§ **Exercise inputs**
::::

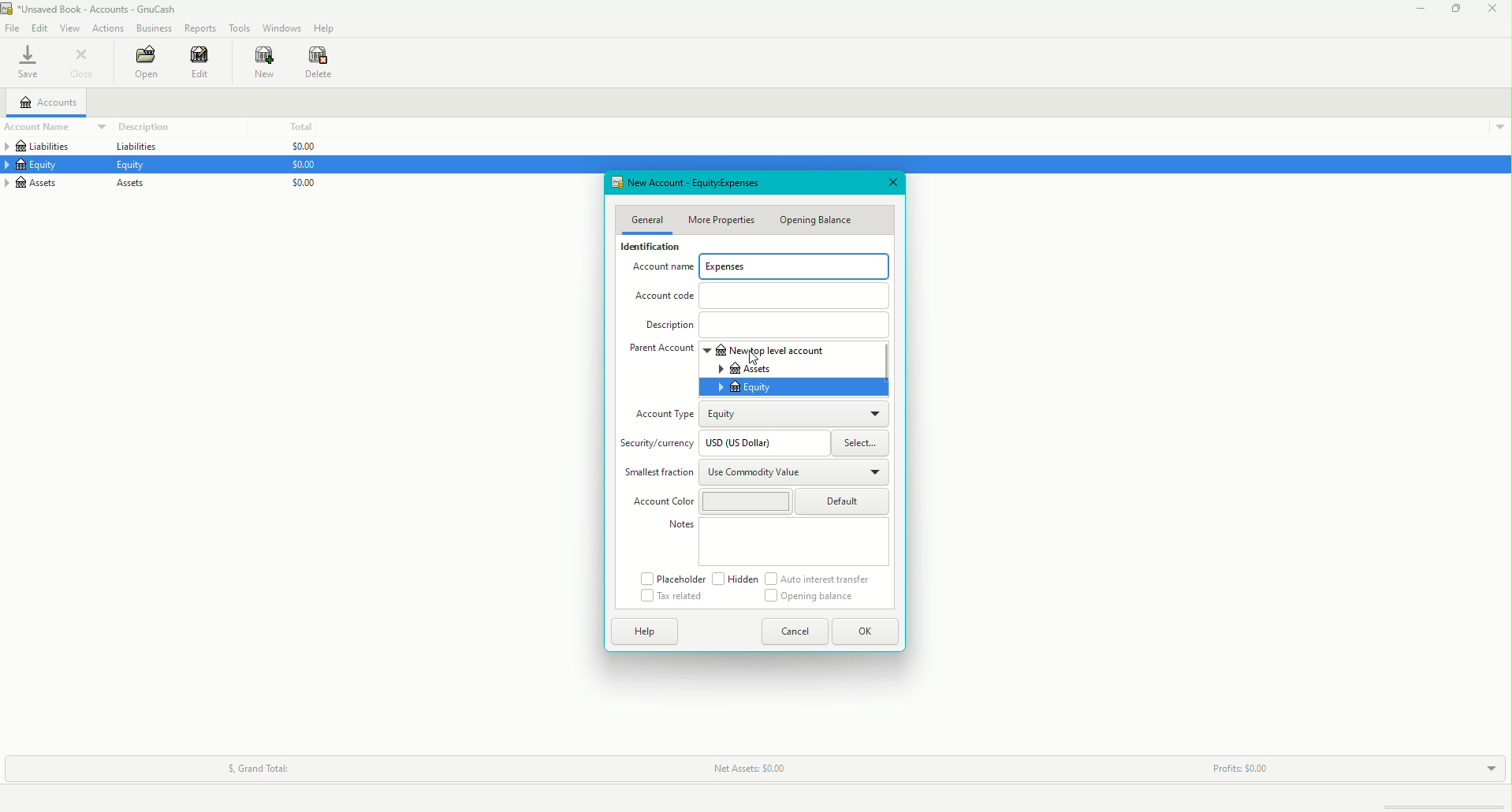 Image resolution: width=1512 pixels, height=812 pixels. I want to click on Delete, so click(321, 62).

::::

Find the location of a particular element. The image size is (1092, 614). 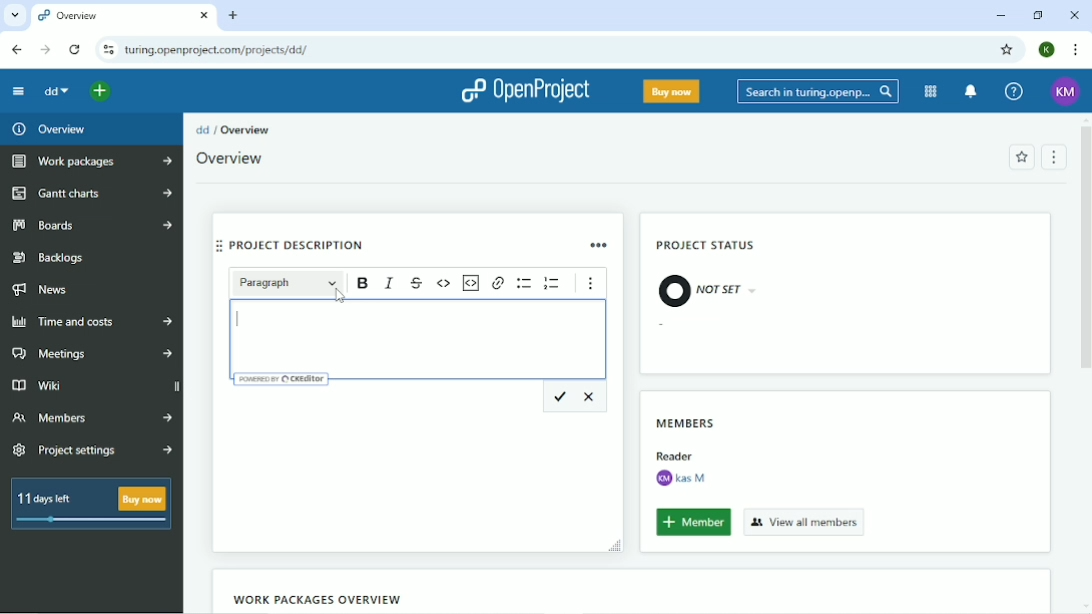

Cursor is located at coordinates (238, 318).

::::

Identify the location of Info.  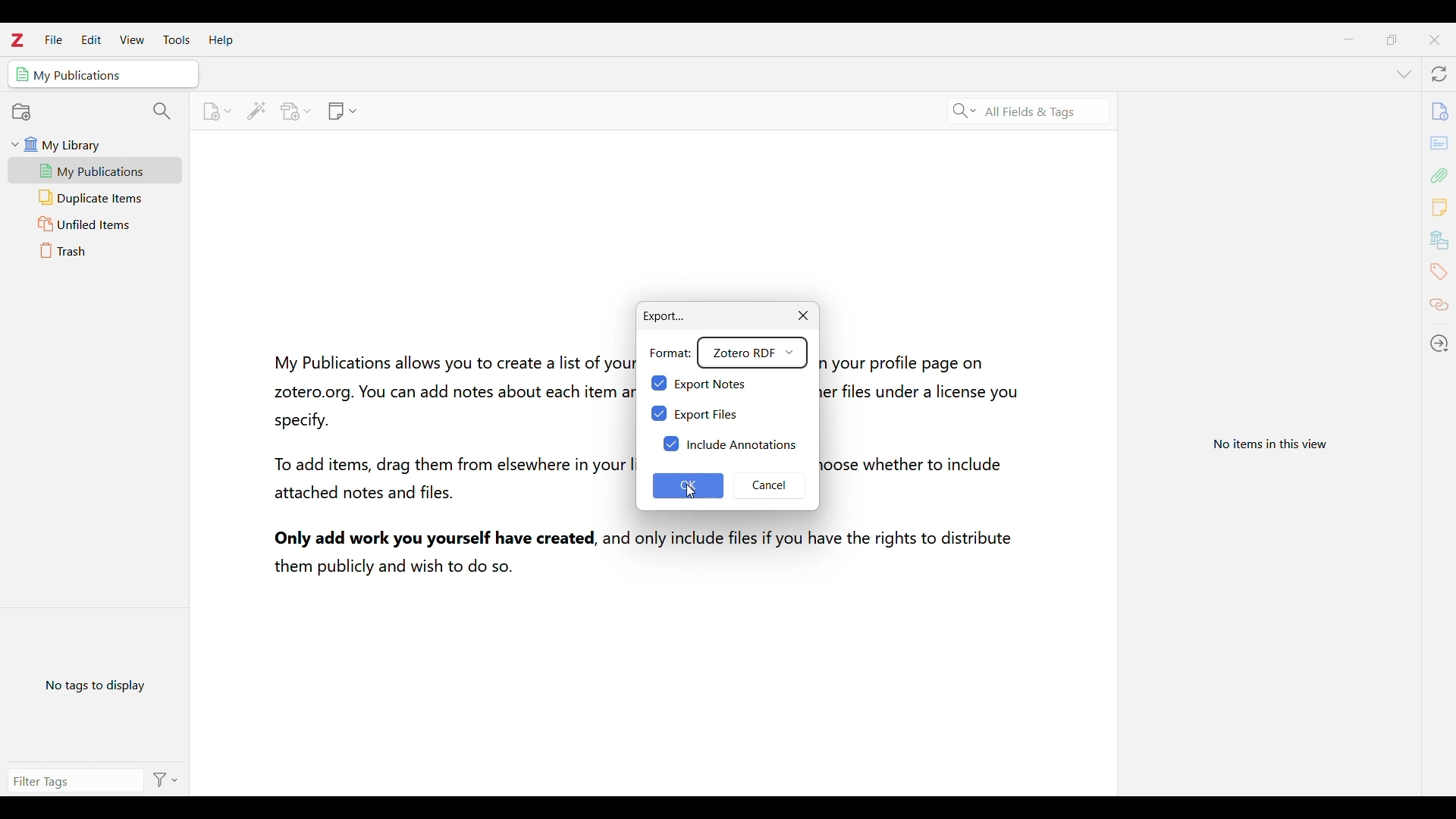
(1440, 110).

::::

§ **Given instruction**
Could you transcribe the lines from these items word for word, starting at the line that contains "Find the location" and ending at the line that contains "Cursor is located at coordinates (238, 318).", with the pictures left out?

§ **Expected answer**
Find the location of a particular element. The image size is (1092, 614). 

Cursor is located at coordinates (238, 318).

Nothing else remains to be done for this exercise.